Na verdade, a série PR também pode usar módulos de expansão SR-E, e vice-versa — a série SR pode usar módulos de expansão PR-E também. Essa compatibilidade cruzada torna a configuração do sistema muito mais flexível e versátil.

Sistema Real: Retrofit da Linha de Embalagem

Uma pequena linha de embalagem precisava de 64 entradas e 40 saídas — sensores, bancos de solenóides, contatores de motor, um etiquetador, duas portas de rejeição. No design antigo, isso significava três PLCs se comunicando via Modbus. No novo: um PR-26, oito módulos digitais PR-E, um módulo analógico para o sensor de tensão e um monte de espaço vazio no gabinete.

No lado da programação, a expansão de I/O simplesmente aparece no mapa de endereços — I11 a I1G para a expansão 1, até I161 a I16G para a expansão 16, mesmo padrão para saídas e analógicos. Sem blocos de rede especiais, sem IDs de nó para desconfigurar. Conecte, enderece, execute.

O Que Você Abre mão

Fala direta: a expansão CAN-bus não é fieldbus. O link de expansão é projetado para um gabinete, uma máquina, I/O determinístico. Não é DeviceNet, não é Profinet, não é um sistema de I/O distribuído. Se você precisa de I/O espalhada por um prédio, use o barramento RS485 com Modbus RTU — a CPU pode atuar como mestre ou escravo — e deixe a porta de expansão para o gabinete local.

Essa separação de preocupações é o que torna tudo confiável. I/O local no link determinístico rápido. I/O remoto via Modbus. Ambos gerenciados por uma CPU compacta.

Pegadinha da Fonte de Alimentação

Os módulos de expansão podem ser fornecidos em tensões diferentes da CPU — o manual permite — mas cada módulo deve ver a tensão correspondente ao seu próprio tipo. Uma expansão digital de 24V em uma alimentação de gabinete de 220V é um módulo morto com um cheiro confuso. Rotule cada trilho. Seu eu futuro não se lembrará de qual barra de terminais alimenta o que.

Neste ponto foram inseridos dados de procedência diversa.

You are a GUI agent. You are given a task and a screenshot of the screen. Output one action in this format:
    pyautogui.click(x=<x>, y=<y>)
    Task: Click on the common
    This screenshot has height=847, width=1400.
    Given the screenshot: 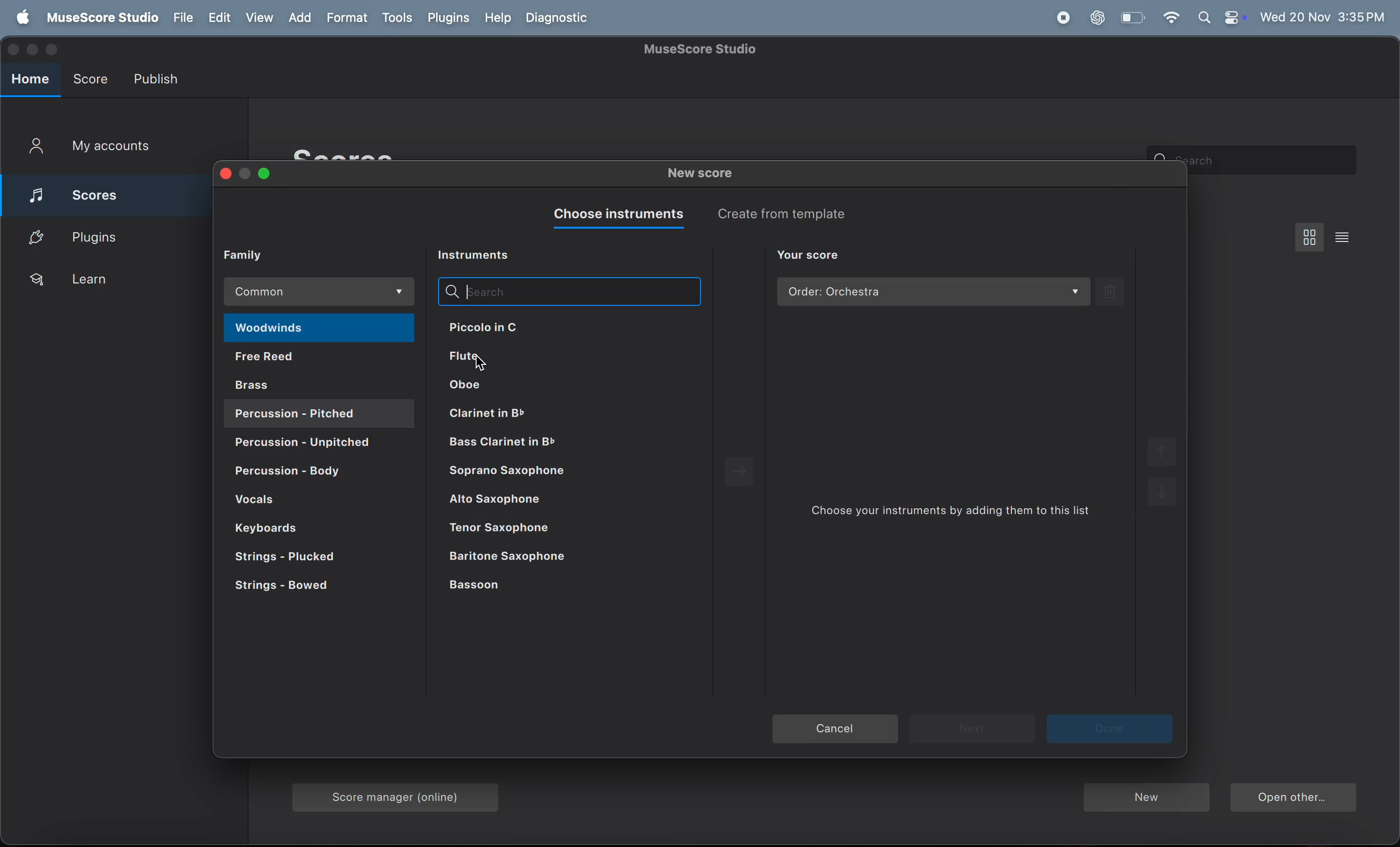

E os módulos analógicos: apenas 12/24VDC, seis entradas digitais mais quatro analógicas. PT100/PT1000 e 0-20mA suportados nos canais analógicos do lado da CPU — verifique a ficha técnica específica do módulo para quais sinais as portas analógicas de expansão aceitam.

282 I/O é Excesso?

Para noventa por cento dos leitores, sim — completamente. Mas aqui está o motivo pelo qual o teto existe: não é para a máquina de hoje. É para a próxima máquina, e a que vem a seguir. A mesma CPU que opera um painel de bomba de 12 I/O hoje irá operar uma célula de embalagem de 200 I/O amanhã. Uma plataforma, uma lista de peças de reposição, um ambiente de programação.

Planejamento de Endereços: A Disciplina que Salva Finais de Semana

Sistemas de expansão falham no planejamento, não no hardware.

Deixar lacunas é a regra que compensa. Um sistema cabeado com módulos nas slots 1, 2, 3 e 4, e um cliente que adiciona um módulo no próximo ano, significa reendereçar cada referência de programa. Um sistema com lacunas em 5 e 6 aceita o novo módulo sem tocar em um único bloco. O endereçamento é livre; o reendereçamento não é.

Documente o mapa de slots no desenho do painel. O próximo engenheiro — ou você, após uma longa temporada — precisará saber qual slot carrega qual I/O sem desclipar módulos para ler rótulos.

Quando Uma CPU Se Torna Uma Máquina Inteira

O teto de 282 pontos muda como pequenos OEMs projetam. Uma máquina que precisava de um PLC mais I/O remoto mais um gateway de fieldbus agora cabe em uma CPU com uma pilha deExpansões, uma porta mestre Modbus para os VFDs, e um link Ethernet para o SCADA. A lista de materiais encolhe, a fiação encolhe, e a lista de peças de reposição encolhe para uma plataforma.

Essa consolidação é a história econômica. Não é o custo da CPU que importa — é o custo de tudo que costumava cercá-la: o segundo PLC, o gateway, a fonte de alimentação extra, o espaço no gabinete, o tempo de engenharia para fazer três dispositivos se comunicarem. Uma única plataforma elimina o trabalho de integração tornando-o desnecessário.

Para o distribuidor que lê isso: a venda não é "mais I/O." A venda é "uma plataforma para toda a linha de máquinas." Seus clientes padronizam em uma peça de reposição, um cabo, um ambiente de programação. Esse é o argumento que vence o contrato quadro.

Compre a folga. Pague uma vez, cresça de graça.